Not certain from the listing — deployment environments (cloud, on-premise, sandboxed) are client-defined. Enterprise-grade claims suggest support for secure infrastructure, but actual risks of container escape or privilege escalation depend on the final deployment architecture.

L5 · Evaluation & Observability⚠ not certain from listing

Not certain from the listing — evaluation, guardrails, and observability tools are not detailed. Custom implementations must establish robust logging and drift detection to prevent silent failures in autonomous decision-making.

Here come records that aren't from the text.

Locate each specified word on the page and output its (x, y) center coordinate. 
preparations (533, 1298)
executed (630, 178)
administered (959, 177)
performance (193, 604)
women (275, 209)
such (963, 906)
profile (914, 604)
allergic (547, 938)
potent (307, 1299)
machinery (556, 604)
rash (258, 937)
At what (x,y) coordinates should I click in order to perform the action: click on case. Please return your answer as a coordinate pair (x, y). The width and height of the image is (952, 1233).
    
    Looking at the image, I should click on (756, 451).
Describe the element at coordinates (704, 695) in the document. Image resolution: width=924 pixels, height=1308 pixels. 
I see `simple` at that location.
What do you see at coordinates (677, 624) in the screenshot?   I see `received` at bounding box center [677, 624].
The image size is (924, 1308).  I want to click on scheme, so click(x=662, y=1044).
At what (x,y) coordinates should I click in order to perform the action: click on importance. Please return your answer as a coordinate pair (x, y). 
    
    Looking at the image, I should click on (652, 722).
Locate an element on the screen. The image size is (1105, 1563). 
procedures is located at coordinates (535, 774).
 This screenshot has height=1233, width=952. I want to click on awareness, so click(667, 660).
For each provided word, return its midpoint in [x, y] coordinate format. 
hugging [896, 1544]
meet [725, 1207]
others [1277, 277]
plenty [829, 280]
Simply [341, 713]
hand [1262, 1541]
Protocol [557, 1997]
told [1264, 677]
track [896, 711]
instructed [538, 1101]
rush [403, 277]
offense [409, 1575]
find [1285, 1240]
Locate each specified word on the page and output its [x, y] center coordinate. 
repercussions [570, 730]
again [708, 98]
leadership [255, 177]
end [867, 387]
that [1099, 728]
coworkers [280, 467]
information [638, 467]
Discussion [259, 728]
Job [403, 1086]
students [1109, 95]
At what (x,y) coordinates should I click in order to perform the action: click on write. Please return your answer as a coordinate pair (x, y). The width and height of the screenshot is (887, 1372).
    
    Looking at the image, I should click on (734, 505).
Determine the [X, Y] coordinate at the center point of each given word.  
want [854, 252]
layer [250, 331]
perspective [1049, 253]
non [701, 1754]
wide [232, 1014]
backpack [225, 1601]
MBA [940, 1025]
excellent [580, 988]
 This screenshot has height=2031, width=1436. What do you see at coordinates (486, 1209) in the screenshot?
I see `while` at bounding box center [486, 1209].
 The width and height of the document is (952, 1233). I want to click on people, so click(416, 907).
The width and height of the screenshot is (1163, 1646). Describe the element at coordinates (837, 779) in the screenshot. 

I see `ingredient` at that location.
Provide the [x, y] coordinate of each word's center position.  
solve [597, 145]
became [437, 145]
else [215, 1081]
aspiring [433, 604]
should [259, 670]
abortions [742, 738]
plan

L6 · Security & Compliance (cross-cutting)⚠ not certain from listing

Not certain from the listing — although 'enterprise-grade security' is advertised, specific compliance certifications (like SOC2, ISO 27001) or identity/access management (IAM) controls are not detailed and must be verified per engagement.

L7 · Agent Ecosystem⚠ not certain from listing

Not certain from the listing — the service can build multi-agent systems, but the specific ecosystem, agent-to-agent trust boundaries, and marketplace integrations are determined during custom development.

MAESTRO — the 7-layer agentic threat-modeling framework (Cloud Security Alliance / Ken Huang).